Another great science show....

robin andrea said...

Great pics for a fine lesson this morning. I should have known about the palm and oak, our birds arrange the landscape to their liking as well.

Laura said...

I'm so glad this was an "open blog" test. :)

Mrs. S said...

I'm not a nature-knowledgeable person, so when you said "what are the stories?" my brain went straight into fiction-mode.

What type of FICTION stories would you come up with for these shots, FC?

Floridacracker said...

ThreeCollie,
You go to the head of the class!

Hal,
Palm oaks, cedar oaks, blackcherry fence lines, ... the birds are doing their part in reforestation.

Hick,
Neat. I've seen an oak growing around a palm tree.

roger,
no failures allowed. i think fiddlers are too tropical for your part of the left coast. they are found around the world in warmer climes...maybe a trip to baja would would turn some up.

Hoss,
...and your answers are ...?

Robin,
I suppose that's another effect we may not think about when bird populations drop in an area.

Laura,
I'm sure you didn't peek :)


Mrs. S,
Well, it's clear to me that the Trigorgian tractor beams have sucked the life out of the oak and now, disguised as palms, the TriG"s are huddling, planning their evil takeover of the world.

The second photo plainly shows a cave where Earth's last remaining humans are stockpiling mud balls to throw at the TriG's ... as you know, the TriG's are alergic to mud.

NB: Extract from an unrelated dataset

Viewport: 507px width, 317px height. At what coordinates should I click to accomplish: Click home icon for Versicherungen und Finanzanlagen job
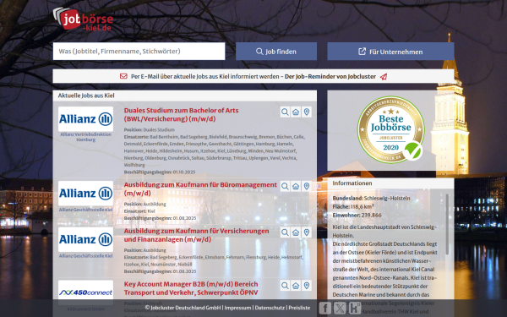tap(296, 232)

The last photo is actually a satellite photo of south FL after the TriG's finished their scorched earth attack. The lake in the center is Lake Okeechobee of course. Miami, West Palm, and Fort Laurderdale have been completely vaporized.
Ah well, sacrifices must be made.

Ava said...

Very enlightening post!

Floridacracker said...

Thanks Ava!

Mrs. S said...

Those were the best answers EVER!! Just so you know ;)

Hurricane Teen said...

Yay I made your blogroll! Thanks FC!
I really don't know what causes the palms to grow around other trees like that, but I have wondered....
The little dirt balls are definitely the work of a fiddler crab.
And that last picture looks like a hole in a piece of limerock...But I don't know why.

Very educational...I never really thought about the birds or how that hole got in the limerock like that. Thanks again for informing my un-enlightened mind :-D

Floridacracker said...

Mrs. S,
(blushing)

Hurricane Teen,
I did some blogroll cleaning and moved you from Favorites to the front page. Now ...write!
...get your school work done first tho.